Итак, самый неутомимый и умелый конструктор идеальных пропорций отказался от них в самой середине своего творческого пути, и его произведения, начиная с «Немезиды», доказывают, что идея наготы не зависит единственно от поддающихся анализу пропорций. И все же, когда мы смотрим на блестяще построенные тела в греческой скульптуре, мы не можем отказаться от убеждения, что какая-то система существует. Почти каждый художник или искусствовед, серьезно размышлявший об обнаженной натуре, приходил к заключению, что ее построение должно иметь некую основу, которую можно установить с помощью измерений; и я сам, пытаясь объяснить, почему мне не нравится одна фотография, сказал, что в ней не хватает ощущения соотнесенности частей друг с другом. Хотя художник не может построить прекрасную обнаженную фигуру, как и музыкант сочинить прекрасную футу, по математическим правилам, он не может и игнорировать их. Они должны поселиться на задворках его сознания и управлять движениями пальцев. В конечном счете он так же зависит от них, как и архитектор.

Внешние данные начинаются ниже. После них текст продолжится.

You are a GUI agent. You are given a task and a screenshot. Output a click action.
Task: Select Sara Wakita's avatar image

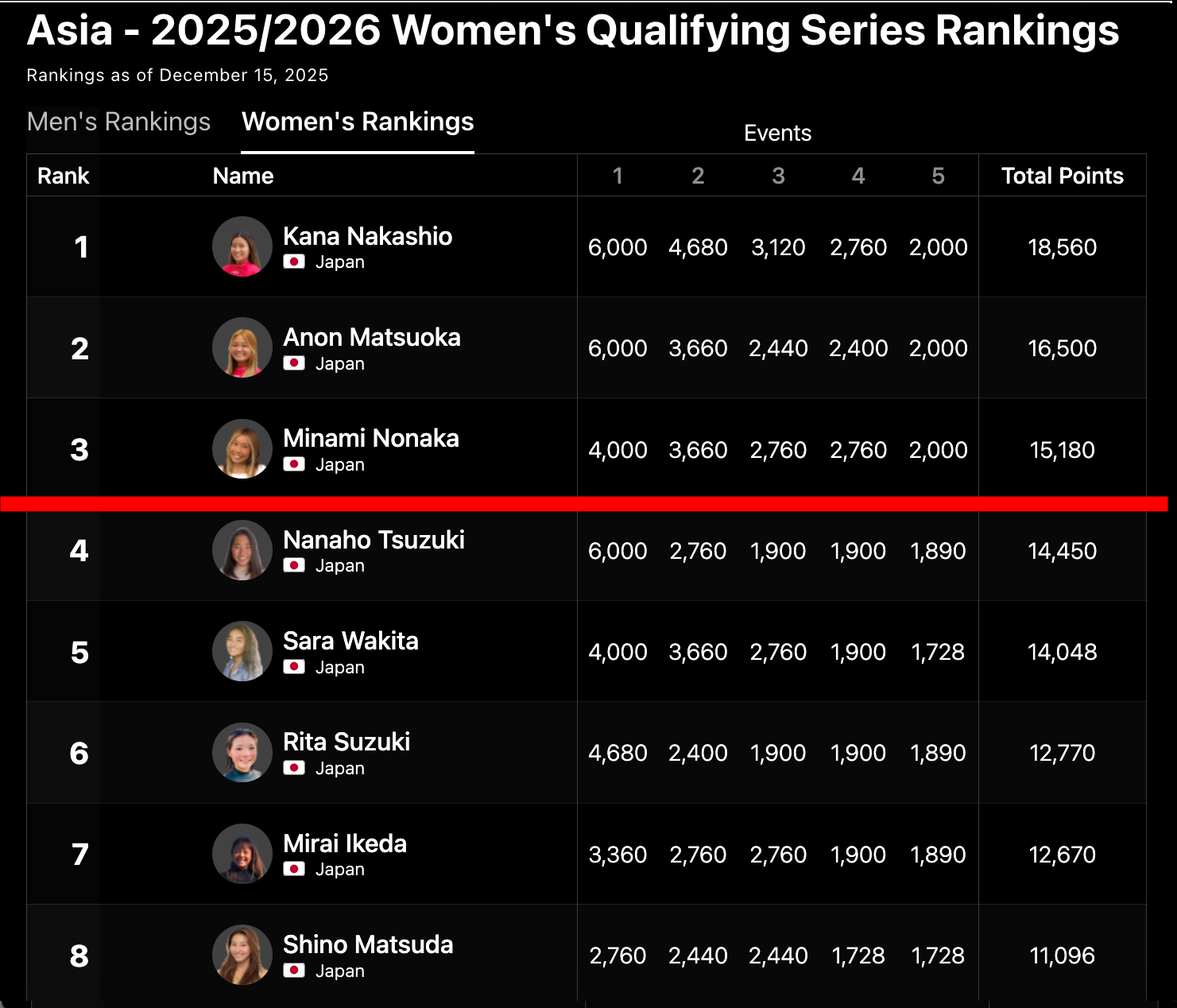242,651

«Dipendenza» — это слово использовал Микеланджело, величайший рисовальщик наготы и величайший архитектор, чтобы выразить свое ощущение родства между этими двумя формами порядка. И на последующих страницах я часто буду прибегать к архитектурным аналогиям. Как и здание, обнаженная фигура представляет собой баланс между идеальной схемой и функциональными потребностями. Художник не может забывать о составляющих человеческого тела, так же как и архитектор не может обойтись без опоры для крыши или забыть о дверях и окнах. Но вариации форм и их распределения на удивление обширны. Наиболее впечатляющий пример — это, конечно, различие между греческим и готическим представлениями о пропорциях женского тела. Один из немногих классических канонов, в достоверности которых не приходится сомневаться, состоит в том, что в фигуре обнаженной женщины одинаково расстояние между грудями, от груди до пупка и от пупка до межножья. Мы обнаружим, что эта схема бережно соблюдается во всех статуях классической эпохи (ил. 13) и в большинстве подражаний им вплоть до I века. Сравните с ними типичную готическую обнаженную XV века — «Еву» из Венской галереи, приписываемую Мемлингу (ил. 14). Составляющие, естественно, те же самые. Основной шаблон для женского туловища — по-прежнему овал, увенчанный двумя сферами, но овал стал не вероятно длинным, а сферы — огорчительно маленькими. Если мы применим наш модуль измерения (расстояние между грудями), то обнаружим, что пупок находится ровно в два раза ниже, чем в классической схеме. Увеличение длины туловища особенно заметно, поскольку туловище не имеет ни малейшего намека на ребра или мускулы. Части тела задуманы не как отдельные формы, кажется, что их вытягивали одну из другой, как если бы они были сделаны из тягучего материала. Готических обнаженных та кого рода принято называть натуралистическими, но разве в действительности «Ева» Мемлинга ближе к обычной женщине (а именно это подразумевается под словом «натуралистический»), чем античная обнаженная? Намерения приблизить свою Еву к природе живописец во всяком случае не имел. Он хотел создать фигуру, отвечающую идеалам его времени и приятную для глаз; и по какому-то странному взаимодействию плоти и духа этот длинный изгиб живота стал тем средством, с помощью которого тело обрело стрельчатый ритм позднеготической архитектуры.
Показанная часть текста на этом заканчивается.